Church Is a Place You Go
The Westminster Theological Society is a group a ministers in the EPC who are striving to keep the denominational discussions and priorities centered around scripture. In 2017 they began publishing the Westminster Society Journal, which is aimed at EPC ministers, ruling elders, and interested lay people. I contributed an essay to last year’s volume, and contributed again to the 2019 volume which was just released. My article is called “Church Is a Place You Go”, and was also the subject of an interview I gave a few weeks ago on the E.A.R. Podcast. The opening paragraphs of my article can be found below.
What do you say when a college student in your church informs you that his Christian-oriented conversations with a couple of friends over coffee count as going to church? Or when one of your regular attenders stops coming on Sunday mornings so she can go serve her neighbors and be the church rather than go to another boring meeting?

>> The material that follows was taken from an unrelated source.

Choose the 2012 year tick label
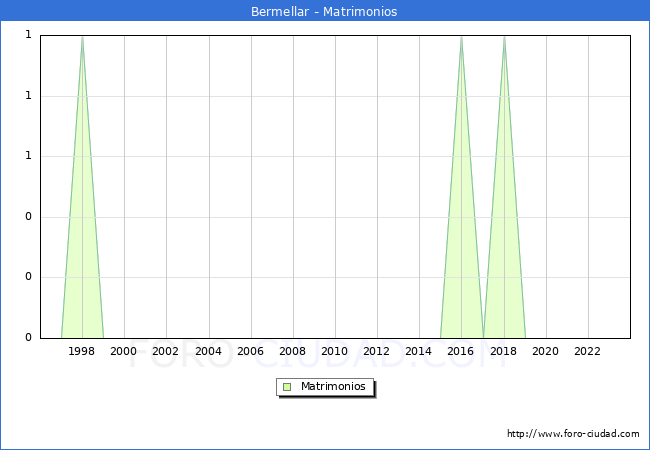Viewport: 650px width, 450px height. [377, 351]
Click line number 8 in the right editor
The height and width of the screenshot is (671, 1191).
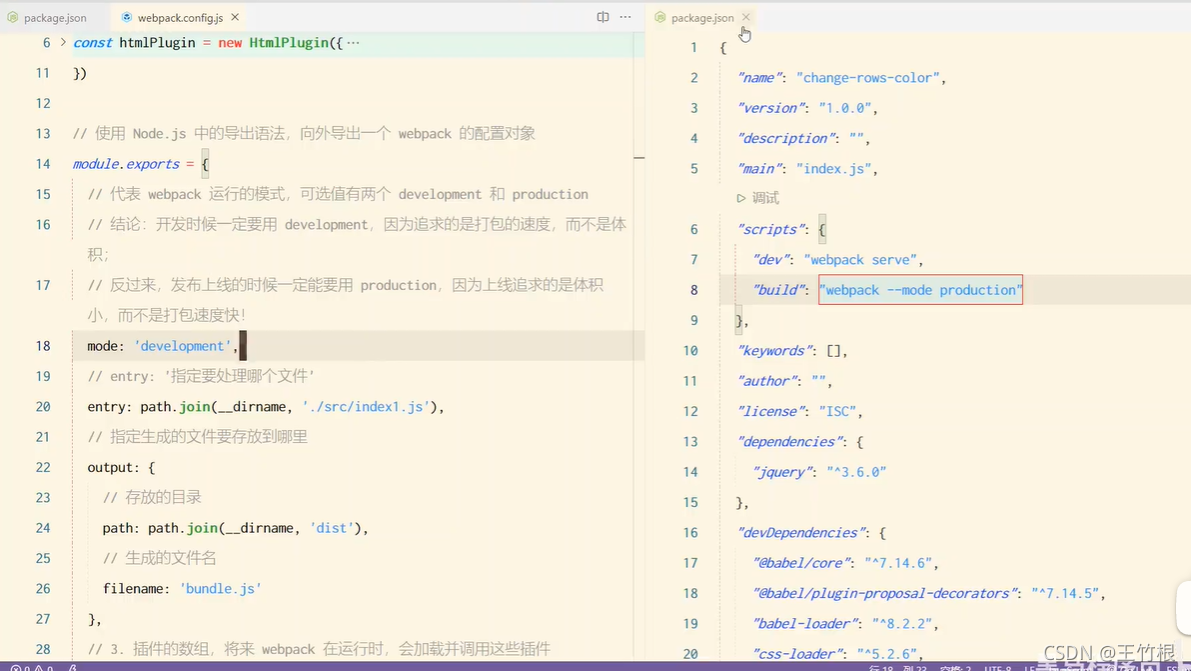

The innocence and apparent simplicity of these questions belies a deeper complexity on the very nature of the church and the individual Christian. The Westminster Confession (WCF) describes the visible church as the kingdom of God to which has been given God’s worship, word, and sacraments,1 and is a society to which believers and their children belong.2Does God’s worship, word, and sacraments belong to Christians as individuals (or as individuals gathered together), or do they belong to something more formal and institutional? Is the visible church the sum of its parts (i.e. the total, individual membership of Christ’s body) or does it require the more extensive, institutional structure inherent in a society? Considering the claim that worship, the doctrine of the gospel, and the sacraments are given by God to the visible church and no other entity, the stakes in answering this question are high. What God has given his people in order for them to possess life, namely Christ himself, comes through the visible church. The church father Cyprian put it this way, “No one can have God for his Father, who does not have the Church for his mother.”3 God provides Christ to his people through the visible church, which makes answering the question about the relationship between individual Christians and this divine institution imperative: Are Christians the church or do Christians go to church?